The extended Heart Sutra: Nidāna

I'm beginning a close reading of the extended text of the Heart Sutra. Having spent a good deal of time on the core section that it has in common with the standard version, I will be focused on the extra passages. 

We do not yet know in which language the Heart Sutra was extended. The traditional consensus is that the Chinese and Tibetan versions are translated from Sanskrit. This is plausible enough but we also know that the same consensus holds for the standard version and that it is incorrect in that case; the standard Heart Sutra was composed in Chinese. Part of the reason for doing a close reading of this text is to see if more information can be gleaned from the terms, the grammar and syntax, or the idiom of the various versions. 

As I have said there are two broad groups of texts:
Recension One
  • Sanskrit (with many variants)
  • T 253, 254, 257. 
  • TibA, TibB, T 255 (trans from Tib)
Recension Two
  • T 252.
Recall that TibA is in the Tantra section of the Kanjur and TibB is in the Prajñāpāramitā section.

Whoever created the extended Heart Sutra did so to supply certain missing elements that a sūtra was expected to have in Tang China. Of these some occur at the beginning in what is called the nidāna "basis" (or "frame" in English) and it is these elements that I will begin with. These elements are found in the beginning of paragraph D in Jonathan Silk's (1994) divisions of the Tibetan text (which I will be following in these essays):
  • the opening phrase "thus have I heard", 
  • a statement of the place and occasion for the teaching, 
  • a statement of who was in the audience, 
  • the presence of the Buddha or the Buddha's invitation to speak; 
In many Pāli texts, the Buddha is alone and the protagonists go to meet him and go through a familiar routine of greeting him, exchanging pleasantries, and then sitting off to one side and asking a question. In the Mahāyāna sūtras we usually find the Buddha already surrounded by followers. In the early Prajñāpāramitā texts it is only Arhats who are present, but gradually bodhisatvas are included. As we will see there is considerable variation amongst the different accounts in the Heart Sutras.  So our texts for this essay are:

Recension One

T 253: 如是我聞:一時佛在王舍城耆闍崛山中,與大比丘眾及菩薩眾俱。
Thus have I heard. At one time, the Buddha (佛) was in Rājagṛha on Vulture Peak Mountain, along with a great congregation of bhikṣus together with a congregation of bodhisatvas.

T 254: 如是我聞:一時薄誐梵住王舍城鷲峯山中,與大苾蒭眾及大菩薩眾俱。
Thus have I heard. At one time, the Bhagavan (薄誐梵) was in Rājagṛha on Vulture Peak Mountain, along with a great congregation of bhikṣus together with a great congregation of bodhisatvas.

◆ **Stored data**
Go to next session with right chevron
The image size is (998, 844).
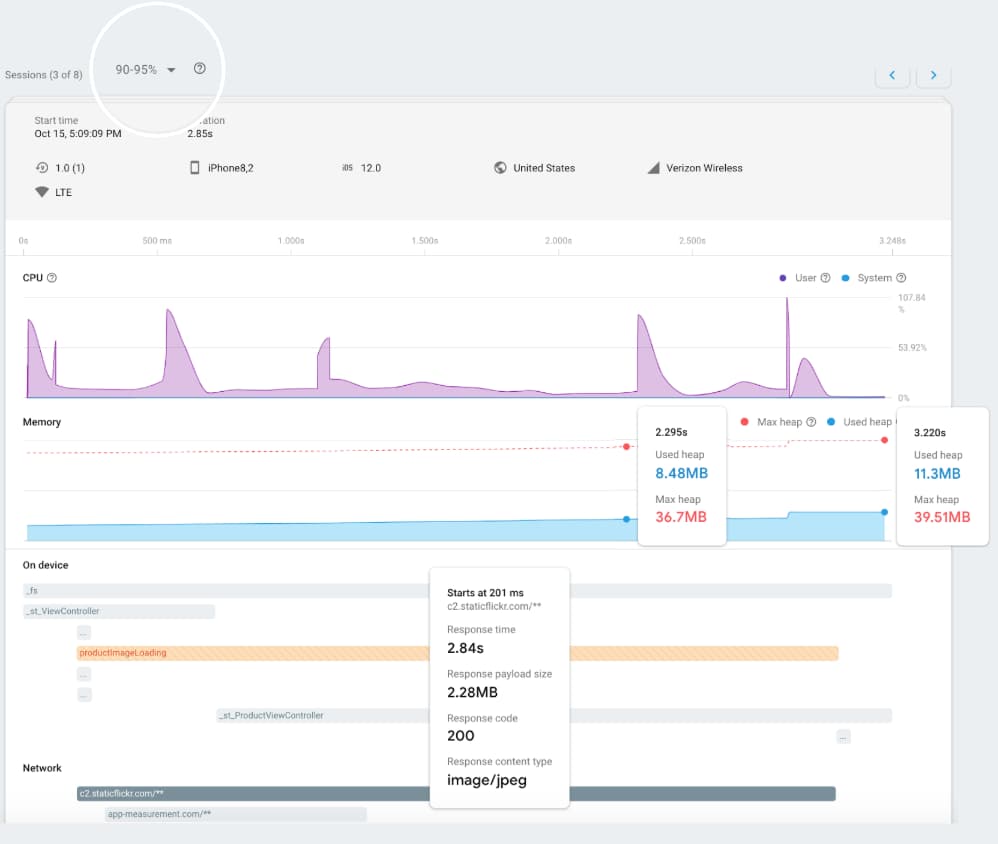pyautogui.click(x=934, y=75)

◆ **Task goal**
List the elements of the nidāna that the essay on the extended Heart Sutra names as appearing at the beginning of paragraph D of the Tibetan text. This material has no part in the work.

◆ **Result of this task**
- the opening phrase "thus have I heard"
- a statement of the place and occasion for the teaching
- a statement of who was in the audience
- the presence of the Buddha or the Buddha's invitation to speak